La Gravità del Circoscritto

Di Lorenzo Bergamini

 

Strapparsi, sgretolarsi, logorarsi fino a snaturarsi, mantenendo un sé che si accascia, sfinito, sulle spalle dell’altro.

 

Le persone possono fratturarsi e, come loro, le relazioni che queste creano e consolidano. Ci auguriamo sempre che non arrivi per noi il momento di gestire la frattura, ma così facendo ci precludiamo i frammenti di vita che questa lascia trapelare.

Twerski racconta che l’aragosta, crescendo, è costretta a cambiare il proprio guscio per sopravvivere, trovandosi ad essere compressa, schiacciata, da esso; il cambiamento dell’aragosta deriva da una situazione di disagio, dal sentirsi soffocare da qualcosa che non si sa come affrontare se non attraverso una rottura, che coincide con la perdita della propria casa e la conseguente ricerca di un nuovo posto da battezzare come tale. Rimane senza armi, senza la corazza che fino a quel momento l’aveva sostenuta e protetta, costretta a trovare al più presto una soluzione per restare in vita. La frattura del guscio che potrebbe causarne la morte, si trasforma in un meccanismo capace di salvarle la vita: senza di esso, infatti, si renderebbe vittima della sua inadeguatezza, restando intrappolata in quest’ultima.

L’aragosta ha adottato una strategia di sopravvivenza che prevede il cambiamento. Ma come si può gestire il cambiamento quando ciò che ci opprime non consiste in una sofferenza fisica? Cosa significa “adattarsi al cambiamento” quando questo non ci tocca esclusivamente, ma comprende anche la persona che sentiamo di amare? Occorre crescere, insieme. L’arte del crescere sta nel non snaturarsi per rendersi più simile al modo di essere dell’altro; ciò significherebbe rinunciare alla propria parte di autonomia, cadendo passivamente verso l’altro, delegandogli la singolare fragilità che contraddistingue ognuno di noi.

Le relazioni sono un luogo in cui la drasticità non può trovare dimora: se ci si affida totalmente a chi si ama si rischia di rimare in balia del suo punto di vista, vivendo come a voler impersonare il riflesso dell’altro, con la conseguenza di diventare estranei al proprio mondo, morendo a se stessi. Se, al contrario, la tendenza è quella di giudicare chi ci affianca non come qualcuno, ma come qualcosa, da porre arbitrariamente in secondo piano rispetto a sé, la relazione convergerà sempre verso il polo dominante, causando un’unilateralità incapace di adattarsi alla natura della parte più debole. La soluzione per sfuggire a questo estremismo credo la si possa trovare nel venirsi incontro, adeguandosi in parte all’altro, condividendo il peso che l’evoluzione del rapporto porta con sé.

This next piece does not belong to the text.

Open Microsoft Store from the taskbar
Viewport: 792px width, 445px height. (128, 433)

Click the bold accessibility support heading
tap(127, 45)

Questo onere, che poggia sulle spalle della relazione, può essere ridimensionato solo se condiviso.

Occorre lasciare spazio e crearlo a propria volta: mantenere individualità, lasciando che anche quella dell’altro si manifesti e maturi; è necessario intersecarsi, mettendo in comunione la metà di se stessi che si sente coincidere con chi si ha a fianco, conservando, però, quell’unicità che contraddistingue la parte isolata dell’intersezione, quella composta dalla sezione del proprio carattere che permette di non perdersi nella personalità dell’altro. Ogni relazione si regola in base a principi che essa stessa genera e lascia trapelare nel tempo, che si vanno via via consolidando secondo l’esperienza che si fa dell’altro e della sua personale storia; è proprio quest’esperienza che rende capaci di allinearsi con chi si ha a fianco.

Nonostante quanto scritto fin ora sono convinto che per educare una relazione riescano ad esistere solo linee guida molto generali e plasmabili intorno al caso; è difficoltoso, se non impossibile, concepire teoremi in grado di dominare l’amore: esso è l’unico sentimento che più viene regolamentato e schematizzato più appassisce, correndo il rischio di ridursi ad un atto premeditato e meccanico che teme costantemente di sfociare in una routine emotiva. L’amore va coltivato e rigenerato ogni volta, ci si deve adeguare alla sua mutevolezza, al suo essere irrequieto e alla sua fame di stabilità, che cozza inevitabilmente con la sua voglia di novità. La tenerezza e l’attrazione che il legame è capace di originare trovano spazio per crescere se ospitate, consolate, perdonate e utilizzate per accogliere la parte più intima e profonda di chi è suo attore.

Accettare il conflitto, rompere il disagio, identificarsi con la crisi ed includerla in sé, per superarla.